Dalam satu contoh di tahun 2002, media pemerintah Rusia menunjukkan gambar kereta tersebut—berwarna hijau dengan garis-garis kuning—ketika Kim Jong-il mengunjungi Rusia selama periode singkat pelonggaran sanksi yang memungkinkan keterlibatan yang lebih besar dengan dunia luar.
Ayah dan kakek Kim Jong-un pernah menyelenggarakan makan malam mewah di luar negeri. Sebuah laporan yang diterbitkan pada tahun 2002 oleh pejabat Rusia, Konstantin Pulikovsky, mengeklaim bahwa kereta tersebut membawa peti-peti anggur Bordeaux dan Beaujolais dari Paris, dan bahwa para penumpang menikmati lobster hidup dan barbekyu babi.
Namun, periode singkat keterbukaan dan kemewahan itu berakhir dengan cepat, dengan sanksi internasional yang kembali diberlakukan pada tahun 2003. Meskipun sangat sedikit informasi dari negara yang terisolasi itu yang sampai ke dunia luar sekarang, laporan menunjukkan kemiskinan dan kekurangan gizi yang parah di sebagian besar wilayah negara tersebut.
Kereta kuno itu juga terkenal lambat dan keamanannya ketat. Kereta lapis baja tersebut sangat tebal sehingga hanya dapat melaju dengan kecepatan rata-rata 60 kilometer per jam, menurut laporan surat kabar Korea Selatan; Chosun Ilbo, pada 2009.
Kendaraan ini berisi ruang konferensi, ruang pertemuan, dan kamar tidur, serta dilengkapi koneksi telepon satelit dan televisi layar datar, imbuh laporan surat kabar tersebut saat itu. Pada masa Kim Jong-il, sekitar 20 stasiun dibangun untuk kereta keluarga ini.
Kim Jong-un telah menggunakan kereta ini dalam beberapa perjalanan ke luar negeri, meskipun sebelumnya dia juga pernah bepergian dengan pesawat dan jet pribadi.
Kim Jong-un naik kereta ini dalam kunjungan internasional sebelumnya—sebuah perjalanan ke Timur Jauh, Rusia, pada tahun 2023 untuk bertemu dengan mitranya, Presiden Vladimir Putin. Foto-foto yang dirilis oleh media pemerintah saat itu memberikan gambaran sekilas tentang lokomotif tersebut, memperlihatkan lantai kayu yang dipoles dan pintu putih yang dihias dengan indah.
Rekaman media pemerintah yang dirilis pada tahun 2022 menunjukkan Kim Jong-un sedang bekerja di kantornya di dalam kereta, dan juga bersantai di dalam kereta sambil merokok dengan kemeja lengan pendek, menurut kantor berita Korea Selatan, Yonhap.
Juga, selama perjalanan tahun 2018 ketika Kim Jong-un bertemu dengan Presiden China Xi Jinping, rekaman oleh media pemerintah Korea Utara menunjukkan para pejabat China naik ke kereta untuk menyambut Kim.
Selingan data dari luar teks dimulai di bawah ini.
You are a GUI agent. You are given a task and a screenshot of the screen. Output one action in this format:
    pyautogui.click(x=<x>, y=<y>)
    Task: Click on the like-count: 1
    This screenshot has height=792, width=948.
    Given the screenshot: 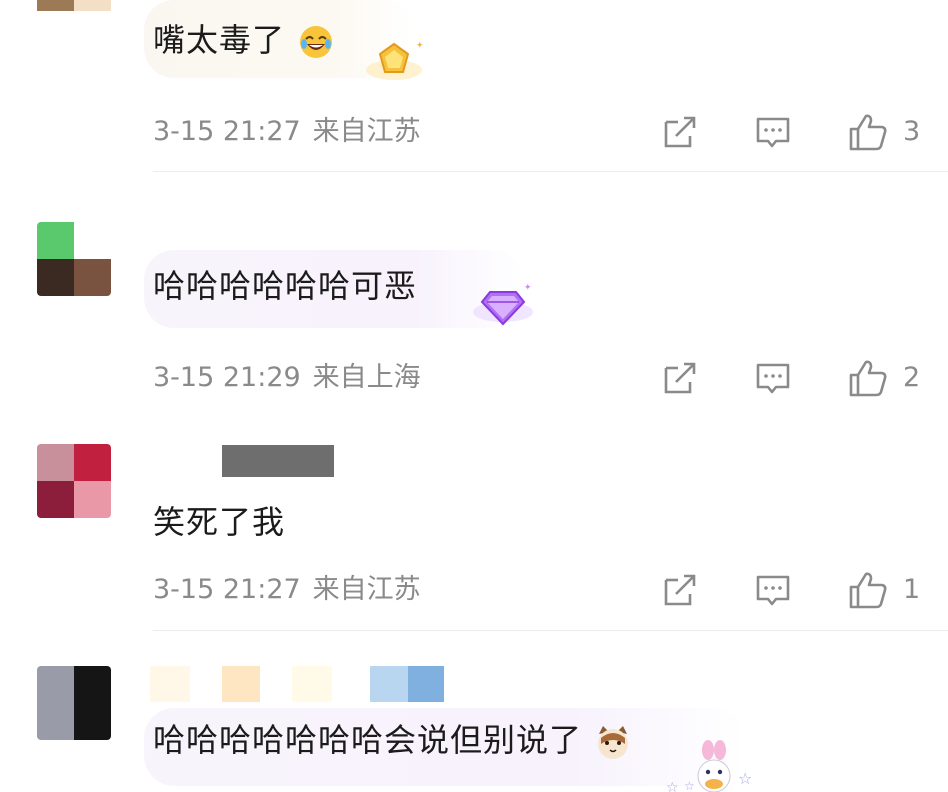 What is the action you would take?
    pyautogui.click(x=912, y=590)
    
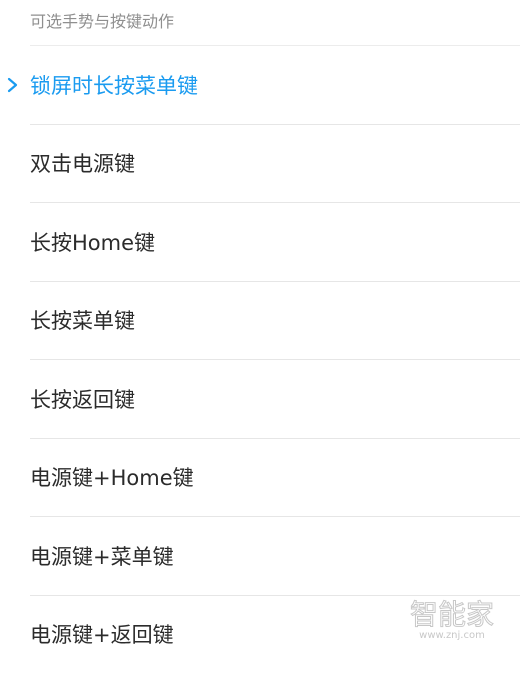 Image resolution: width=520 pixels, height=673 pixels. I want to click on list-item-long-press-menu: 长按菜单键, so click(275, 320).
Para delegasi berbincang di dalam kereta, duduk di dua baris sofa merah muda, seperti yang terlihat dalam foto-foto yang dirilis.
Selain perjalanan internasional, kereta api kuno ini juga ditampilkan dalam propaganda negara, dengan keluarga Kim melakukan perjalanan kereta api yang panjang untuk bertemu warga Korea Utara biasa.